The farm – pastures and cereal crops (mainly maize to feed the animals) – extends over 700 hectares, on both sides of the motorway linking London to Bristol. Liz Webster and her husband mainly breed South Devon cows, placid chestnut cows, but also South Devon crosses and Salers (rounder heads) and white and black Herefords.

“The land is not of excellent quality for cereals, but it is good for grazing. Given our surfaces, we could have a lot more animals if we wanted to, but we don’t have the energy anymore.”, confides the 59-year-old farmer, who tells of advancing age and, with it, the anxiety of the future. The children have no intention of taking over the farm, the construction programs for new houses are constantly eating away at the surrounding landscape, climate change is already noticeable. “The weather has become unpredictable”assures Liz Webster.

“Who is going to feed the British? »

But what especially worries this former Liberal Democrat (LibDem) candidate in the 2019 general election is the state of the post-Brexit agricultural sector, in full upheaval.
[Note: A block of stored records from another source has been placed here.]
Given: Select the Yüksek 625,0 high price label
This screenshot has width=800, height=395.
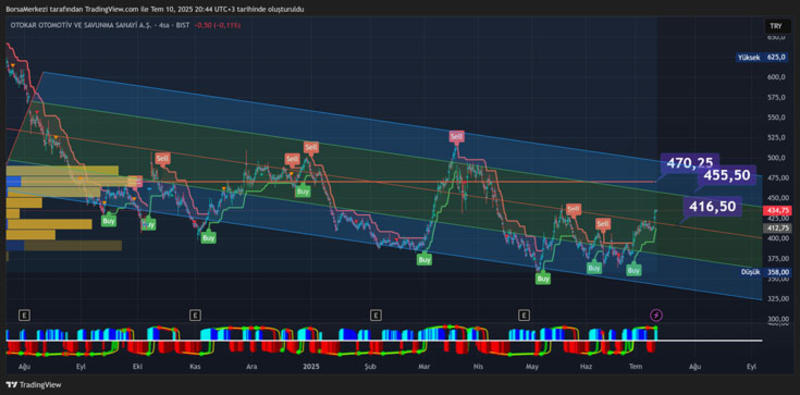Looking at the screenshot, I should click(762, 58).
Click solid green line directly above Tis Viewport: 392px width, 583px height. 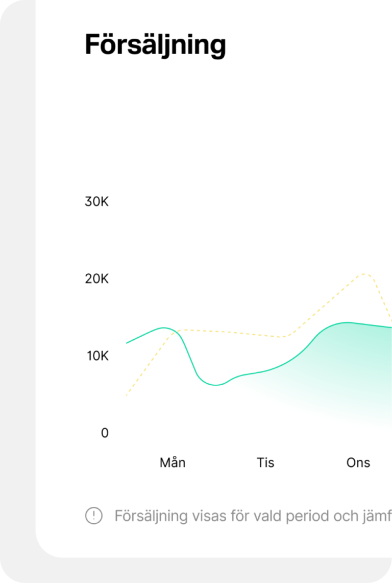[x=265, y=371]
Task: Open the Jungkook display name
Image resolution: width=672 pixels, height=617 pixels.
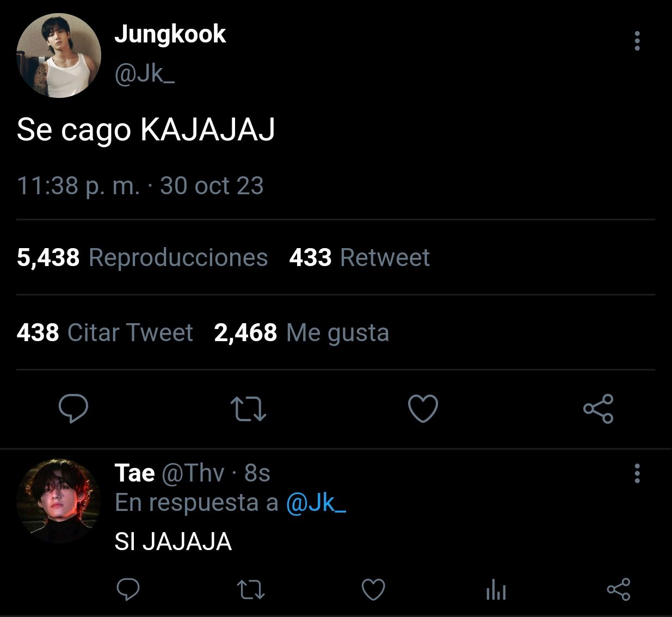Action: pyautogui.click(x=170, y=35)
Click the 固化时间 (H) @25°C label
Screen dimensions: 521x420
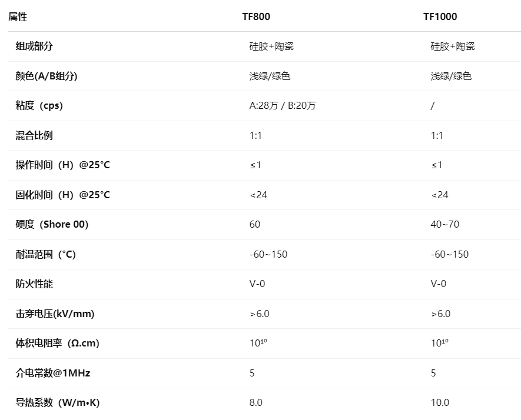[62, 195]
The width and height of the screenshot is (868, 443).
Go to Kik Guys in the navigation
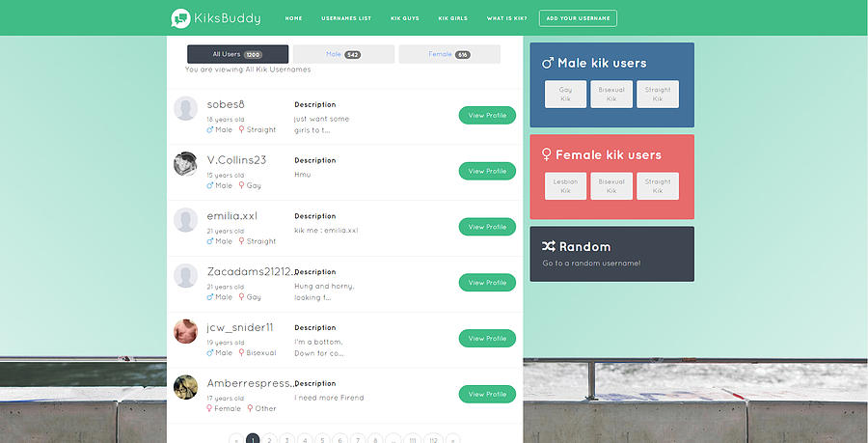coord(404,18)
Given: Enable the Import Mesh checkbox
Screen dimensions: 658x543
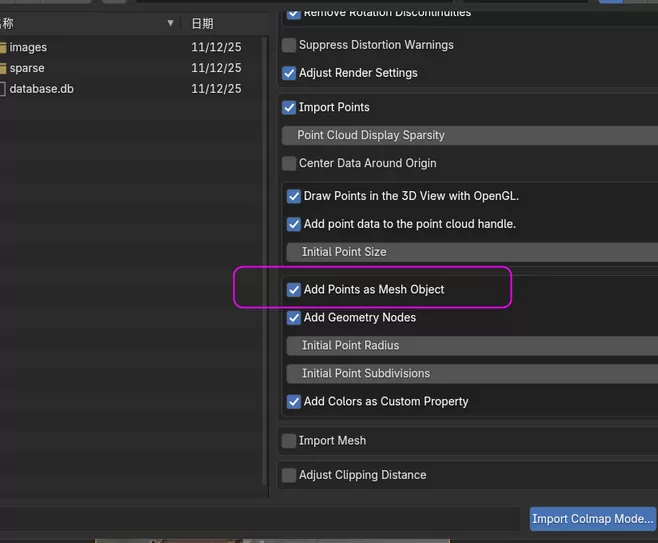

The British government has chosen to abandon the Common Agricultural Policy (CAP) model of direct subsidies to farmers proportional to the areas they farm. These payments represented, on average, 55% of the income of English farms in 2019, according to the Ministry of Agriculture. They have been decreasing by around 15% per year since 2021 and will have disappeared in 2028.

Liz Webster (in the company of her bull Harold), operator of a cattle farm on her farm near Swindon (United Kingdom), May 29, 2023.

Instead, the ministry is gradually introducing Environmental Land Management (ELM), a system of subsidies paying farmers only on the condition that they produce “public goods” with an environmental vocation: that they plant hedges, trees, restore peat bogs, contribute to the purification of air or water. The CAP’s objective of ensuring food security has been abandoned.